Imaging saving money—and thrilling shareholders—while creating happy, loyal customers. That’s what happens when you’re a frictionless organization.
A frictionless organization has made its products and services so effective that customers never have to make contact for the wrong reasons. Everything works and is easy for them. By definition, the customer’s experience is without friction: it’s low effort and, at times, even “no effort.”
In contrast, many of the interactions customers have with companies today are filled with nerve-grating friction. This happens when customers are forced to make contact because:
• Products and services aren’t working.
• Information is lacking or confusing.
• Self-service doesn’t work or doesn’t exist.
• Services are late.
• Orders are late.
• Products or services aren’t meeting expectations.
Getting rid of these friction-inducing issues and problems is a win-win for everyone. It saves your organization money and makes customers happy by reducing their effort. We believe that tackling friction should be a strategic priority in most organizations, including government, because it’s unbelievably effective. It frees up time for valuable interactions and makes customers more willing to repurchase or buy other products. Reducing friction also cuts costs in a sustainable way.
Being frictionless is an imperative—and an innovator’s advantage
We recognize that no organization will ever be totally frictionless. It’s an aspiration, yet simply working toward this goal provides a strategic advantage. Across every industry, innovative new businesses are entering markets with low-friction business models. These “innovators” often disrupt the stale models of incumbents and undermine their pricing. These low-friction disruptors include Uber in the taxi industry, Aldi in retail, and Dyson in electronics. These businesses have all tried to create frictionless experiences, and they work to reduce new friction continuously through product and service design.
For instance, Uber aspires to have zero contact with its customers other than through its digital self-service bookings. As part of its business model, Uber analyzes why customers make contact by phone, email, social channels, and chat—perhaps a customer is missing items on an Uber Eats order or used the wrong credit card when paying for a ride—and then builds hands-off solutions into the mobile app’s next iteration.
Amazon also works on removing friction continuously. It’s been so successful that it’s reduced a key friction measure—contacts per order—to a level that’s one-tenth of most competitors. This low-friction model has enabled Amazon to slash prices further and win more market share. These frictionless strategies create a virtuous circle that Amazon calls “The Flywheel.”
Becoming frictionless is a team sport
Of course, becoming frictionless is harder than it sounds. It requires good data on what friction exists and collaboration and prioritization on what to tackle and how. This can quickly snowball and become complicated, as points of friction typically span the entire business. It’s a problem and an opportunity at the same time.
It’s a problem because it requires involving and incentivizing different parts of the business, as well as garnering sponsorship and alignment of metrics at senior levels. Simultaneously, it’s an opportunity to get the whole business focused on customer issues and what needs to be fixed.
For example, making it clear which problems cause the highest rates of customer contact (and run up costs) provides greater clarity than asking all departments to pitch in and “boost revenue.”

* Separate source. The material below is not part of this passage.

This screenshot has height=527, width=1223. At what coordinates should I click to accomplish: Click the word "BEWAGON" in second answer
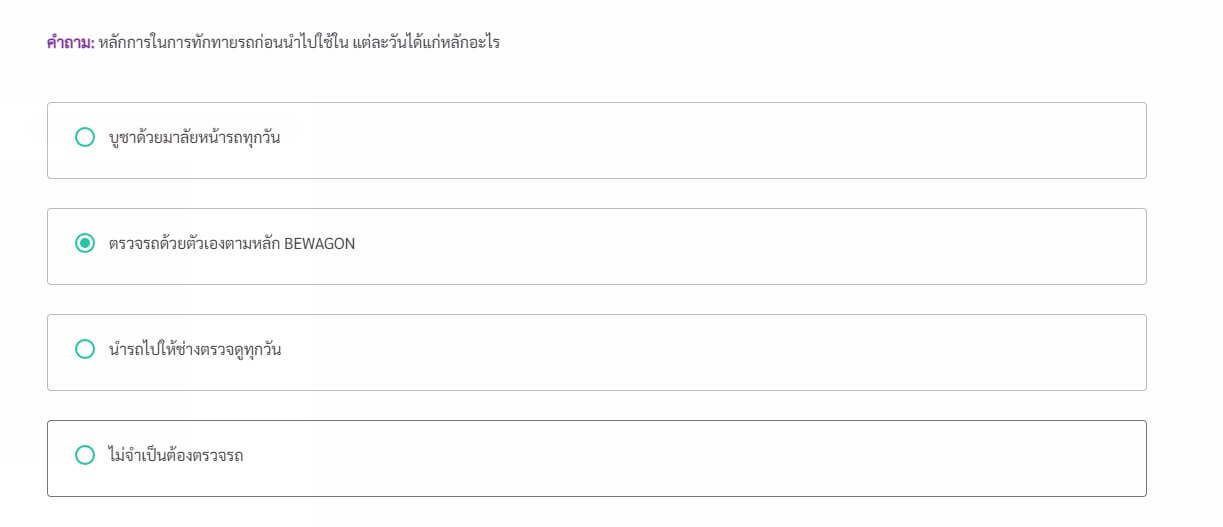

Take the case of a U.K. insurance business, which set the goal of reducing staff-assisted customer contacts. It cut these contacts by over 40%, but it took a collaboration of all of its central business units and product heads to do so. They fixed painful points of customer friction, reduced costs by an even greater amount, as these frictions were also sources of complaints and regulatory penalties, and improved the company’s Net Promoter Score (NPS) significantly.
Why doesn’t everyone do it?
If it’s such a good strategy, why doesn’t every organization become frictionless? As we’ve highlighted, the need for senior-level sponsorship and collective focus are steep barriers. Other barriers include a lack of data and competing or contradictory measures and goals. For example, sales teams may be measured on sales conversion and revenue—not on explaining products and services well or helping customers understand how to use a company’s self-service tools.
Another barrier is complacency from organizations that have experienced success and don’t see the need for removing friction. “Short-termism” is yet another barrier we’ve observed as markets and market analysts measure quarterly returns at the expense of long-term customer investments.
Within organizations, internal continuous improvement teams (if they exist at all) are regularly underfunded, diverted to go-to-market changes, or don’t have a clear model to follow. Galvanizing these teams around a proven methodology is a great place to start.
Removing friction for customers is a great strategy. It cuts costs, rallies an organization around customer issues, and creates more satisfied and loyal customers. And what organization wouldn’t benefit from that?